Tjeppy melihat, jumlah impor sapi memang sudah di atas kebutuhan. Dia pun menduga ada kepentingan para importir. Buktinya, dari total sapi impor yang masuk ke Indonesia, yang dipotong hanya 75% (531 ribu ekor).
Dayan P. Antoni, dari PT Santosa Agrindo (Santori), perusahaan penggemukan sapi di Lampung, berbeda pandangan dengan Tjeppy. “Mengenai kelebihan stok, seharusnya kalau ngomong stok akhir harus dihitung juga stok awal,” tandasnya.

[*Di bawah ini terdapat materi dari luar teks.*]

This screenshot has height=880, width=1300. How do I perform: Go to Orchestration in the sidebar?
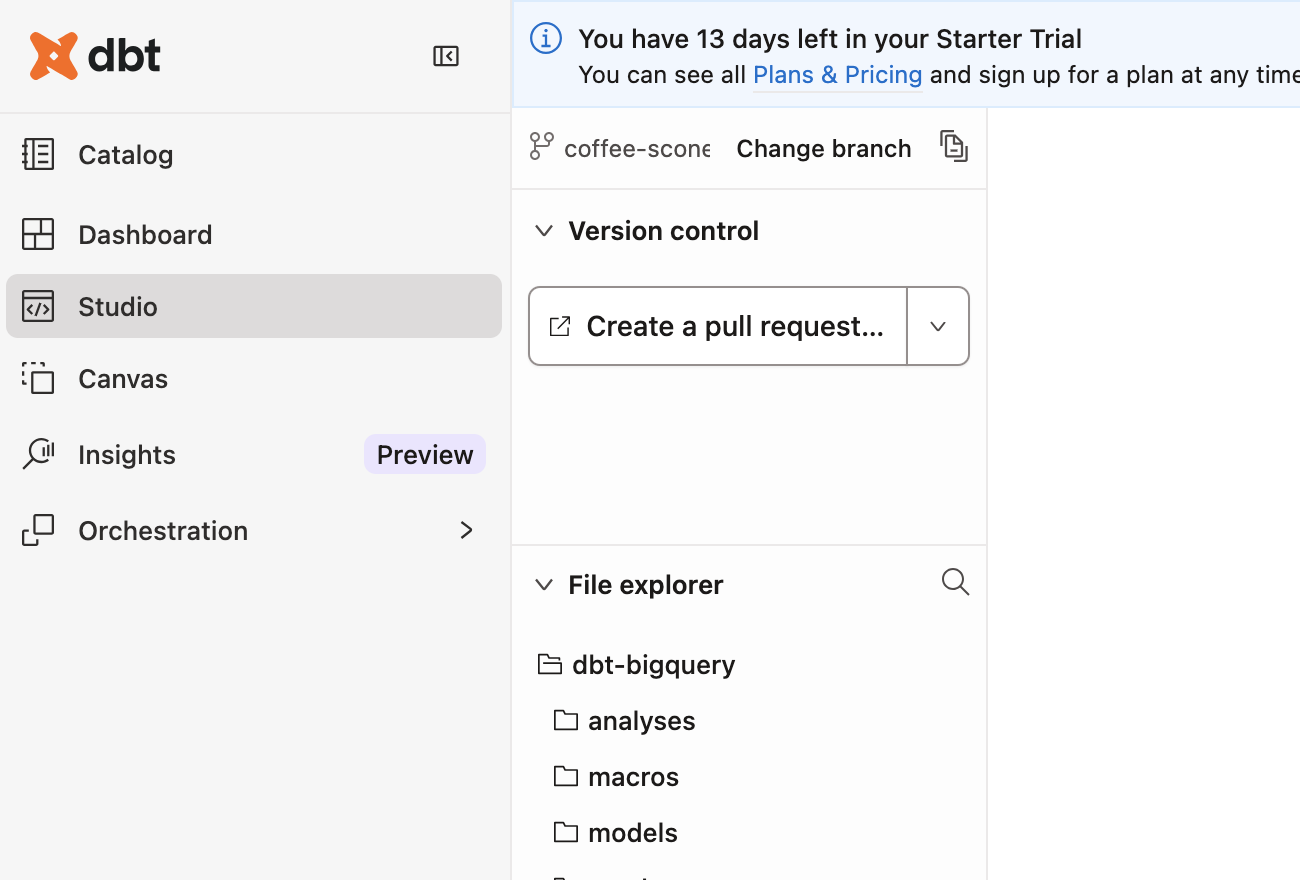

Dayan tidak memungkiri bila ada importir nakal. Buktinya, pada Januari 2010 di Yogya ada yang menjual sapi impor dengan harga Rp19.000 per kg hidup. Padahal harga sapi impor yang benar-benar telah digemukkan di Jakarta mencapai Rp22.700 per kg. “Jelas harga Rp19.000 itulah yang merusak harga sapi lokal,” ucap Dayan.
Penjualan sapi impor murah itu, menurut Dayan, disinyalir dilakukan importir di luar Asosiasi Produsen Daging dan Feedlot Indonesia (Apfindo). Mereka mengimpor sapi afkir dari Australia bagian selatan (sapi subtropis). Masuk ke Indonesia tanpa mengikuti aturan karantina dulu selama 14 hari. Kalau dikarantina, sapi itu keburu mati, apalagi digemukkan, juga tidak bisa sehingga begitu datang langsung dipotong. Sementara sapi bakalan yang diimpor anggota Apfindo, semuanya dari Australia bagian utara yang memang agroklimatnya sama dengan Indonesia. “Importir itulah yang harus ditindak oleh pemerintah, bukan menyamaratakan semua importir jelek,” tukasnya.
“Pemerintah memiliki kewenangan untuk menindak importir yang tidak mengindahkan peraturan,” imbuh Yudi Guntara Noor, pemilik PT Cipta Agro Buana Semesta, perusahaan penggemukan sapi di Garut, Jabar. “Bila kami yang sudah investasi di penggemukan dan sudah memiliki kontrak jangka panjang dengan pihak supplier, namun tidak diberi izin impor, ini menimbulkan kerugian. Untuk industri, hal itu tidak sehat karena menimbulkan ketidakpastian usaha,” jelasnya.
Yudi menuturkan, semua anggota Apfindo sudah berinvestasi cukup besar. Kalau pun kelihatan sapinya banyak bukan berarti menimbun karena mereka harus menggemukkannya dulu. Jadi, harus punya stok. Penjualan mereka paling sebulan 5.000—6.000 ekor.